Buttttttt, that’s just what IRC 162(e)(2) allows corporations who lobby local governments to do (think cities, school boards, and counties; state and federal government is not included). Burger King can spend a whopping (<--see what we did there?) amount of money to suppress a city’s minimum wage, and then deduct that sum as a business expense to reduce its taxable income. A real estate magnate can trump (<--see what we did there?) a city’s desire for affordable housing by spending their inheritance to lobby local government against it, and then use the money spent to reduce their tax burden.

This is shady and looks bad, so they don’t do it much. Just playing. Of course they do!

Often though, they outsource it to chambers of commerce and business leagues that are exempt from taxation under IRC 501(c)(6) of the tax code. Their contributions are still deductible if used to lobby local governments, and they can 1) create a degree of separation from the lobbying process and 2) the appearance that they are spending money on lobbying not to increase their profits but rather to support the local economy.

This post isn’t just about pointing out one more advantage the wealthy have worked into our democracy and economy. It’s to tell you what we’re doing about it. Ideally, we’d be working to eliminate this tax break altogether. That requires ridding government of the errandboys of the wealthy first though.

So for now, we’re checking their work to verify that they’re cheating legally, and exposing them when they’re not. Enter the Aurora Economic Development Council (the “AEDC”).

The AEDC receives about $700k a year from government sources. It’s annual revenues are just under $2 million, so they’re about 30% funded by the public. Its board is comprised of members of numerous local governments at the county and city level. It was established as an IRC 501(c)(6) business league to “promote job creation in Aurora”. Their view of how to do that pretty much always coincides with policies and subsidies that channel money, including taxpayer money, to big business owners while opposing measures that increases wages for workers.

Whatever though, right? That’s all legal cheating that we’ve become numb to. Well, we used the Colorado Open Records Act (CORA) and other sources to investigate their operations and it looks like they went from the grey area into the dark.

Despite paying half of its 6 employees over $150,000 a year (or about 10% of its annual revenue each) and its CEO around $300,000 a year on average, the AEDC doesn't seem to have stayed on the right side of the law.

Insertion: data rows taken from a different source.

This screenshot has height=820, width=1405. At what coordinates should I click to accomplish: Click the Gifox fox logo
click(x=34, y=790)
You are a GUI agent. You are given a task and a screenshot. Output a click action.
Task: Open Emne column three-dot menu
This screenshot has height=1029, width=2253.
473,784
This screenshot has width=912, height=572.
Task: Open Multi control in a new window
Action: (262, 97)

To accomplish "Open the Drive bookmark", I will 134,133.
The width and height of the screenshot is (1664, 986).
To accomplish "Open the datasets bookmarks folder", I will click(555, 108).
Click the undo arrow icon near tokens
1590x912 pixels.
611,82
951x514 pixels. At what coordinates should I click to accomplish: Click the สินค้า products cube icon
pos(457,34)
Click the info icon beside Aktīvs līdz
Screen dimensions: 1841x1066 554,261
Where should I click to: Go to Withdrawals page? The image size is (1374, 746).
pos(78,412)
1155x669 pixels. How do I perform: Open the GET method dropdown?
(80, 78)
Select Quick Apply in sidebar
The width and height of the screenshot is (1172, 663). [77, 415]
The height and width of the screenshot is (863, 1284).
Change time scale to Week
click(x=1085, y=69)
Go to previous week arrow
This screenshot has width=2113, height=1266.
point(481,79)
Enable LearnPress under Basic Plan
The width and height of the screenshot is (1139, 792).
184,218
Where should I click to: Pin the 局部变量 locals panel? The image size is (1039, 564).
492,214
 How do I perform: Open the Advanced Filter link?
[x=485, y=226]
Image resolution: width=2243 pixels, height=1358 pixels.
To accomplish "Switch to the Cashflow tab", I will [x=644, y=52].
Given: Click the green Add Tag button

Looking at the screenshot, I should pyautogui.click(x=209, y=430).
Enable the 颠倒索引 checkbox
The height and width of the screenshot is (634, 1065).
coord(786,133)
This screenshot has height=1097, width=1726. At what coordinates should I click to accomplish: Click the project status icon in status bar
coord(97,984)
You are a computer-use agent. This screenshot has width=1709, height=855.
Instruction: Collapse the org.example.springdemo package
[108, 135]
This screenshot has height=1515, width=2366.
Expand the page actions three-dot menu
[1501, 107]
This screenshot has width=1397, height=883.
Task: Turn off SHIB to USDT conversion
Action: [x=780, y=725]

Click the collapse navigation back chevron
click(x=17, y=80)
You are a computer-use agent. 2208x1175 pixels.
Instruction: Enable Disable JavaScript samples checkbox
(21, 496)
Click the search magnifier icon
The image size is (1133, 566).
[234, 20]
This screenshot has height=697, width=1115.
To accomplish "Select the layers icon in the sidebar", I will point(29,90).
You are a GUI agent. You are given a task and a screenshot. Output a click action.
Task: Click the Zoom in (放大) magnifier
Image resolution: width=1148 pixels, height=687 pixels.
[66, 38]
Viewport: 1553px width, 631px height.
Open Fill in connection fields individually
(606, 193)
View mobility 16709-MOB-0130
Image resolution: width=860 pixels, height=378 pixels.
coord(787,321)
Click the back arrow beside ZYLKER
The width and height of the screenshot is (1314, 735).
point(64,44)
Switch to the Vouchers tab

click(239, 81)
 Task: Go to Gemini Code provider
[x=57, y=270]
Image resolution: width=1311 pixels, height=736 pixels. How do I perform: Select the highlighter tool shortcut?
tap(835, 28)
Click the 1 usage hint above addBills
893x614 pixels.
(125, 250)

Per its own documents, the AEDC has proudly and substantially lobbied the state and federal government in addition to local governments. That’s all legal. But, and this is a huge but, it has to report it and someone has to pay taxes on those funds. Per its own documents, probably not proudly, the AEDC hasn’t reported or paid taxes on that money.

To us, it looks like they owe well over $2 million in taxes. We went ahead and let the IRS know about that.

Now, that won’t get rid of the federal legislation allowing businesses to get a tax break to lobby local governments. But, it will put these organizations on notice that someone is watching and trying to keep them within their already too wide lane.